Time to Next Treatment
PVR significantly delayed the need for subsequent therapy. The risk of requiring next treatment or death was reduced by approximately 50% (HR 0.498). At 24 months, 87.7% of patients receiving PVR remained free from subsequent therapy or death vs 77.2% receiving VR.
Depth of Response and Survival
Overall response rates were high in both groups. ORR was 88.5% with PVR and 83.3% with VR. Deeper responses were observed with the triplet regimen, with complete responses achieved in 31.8% of patients receiving PVR vs 23.3% receiving VR.

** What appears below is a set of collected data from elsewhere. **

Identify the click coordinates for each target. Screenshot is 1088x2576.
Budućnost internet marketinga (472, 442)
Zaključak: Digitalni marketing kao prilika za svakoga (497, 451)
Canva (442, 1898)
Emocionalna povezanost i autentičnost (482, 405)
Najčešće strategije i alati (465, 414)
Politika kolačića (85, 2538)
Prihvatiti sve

This translated into higher rates of MRD negativity. Among patients with evaluable end-of-treatment samples, uMRD4 was achieved in 86.3% of patients treated with PVR vs 60.7% treated with VR. Higher rates of deeper MRD responses were also observed with PVR.
Overall survival data remain immature. At the time of analysis, the 24-month OS rate exceeded 89% in both treatment groups, and no statistically significant difference in OS had emerged. The impact of PVR on OS remains to be determined.

Safety
The overall safety profile of PVR was generally similar to that of VR. Grade ≥3 adverse events occurred in 78.8% of patients receiving PVR and 73.0% receiving VR. Treatment discontinuation due to treatment-related adverse events was uncommon and comparable between groups.
Neutropenia was the most common grade ≥3 adverse event in both arms. Infections were frequent but generally manageable, with low rates of febrile neutropenia.
Rates of atrial fibrillation/flutter, hypertension, and clinically significant hemorrhage were low and consistent with previous pirtobrutinib experience. Tumor lysis syndrome occurred less frequently with PVR than with VR, potentially reflecting the pirtobrutinib lead-in before venetoclax initiation.
Bottom Line
BRUIN CLL-322 provides the first phase 3 evidence supporting the addition of a non-covalent BTKi to a fixed-duration venetoclax-based regimen in relapsed/refractory CLL. PVR improved disease control, deepened responses, and prolonged treatment-free intervals compared with VR, with benefits observed across clinically important patient subgroups. These efficacy gains were achieved without new safety signals supporting fixed-duration PVR as a potential new SOC for R/R CLL.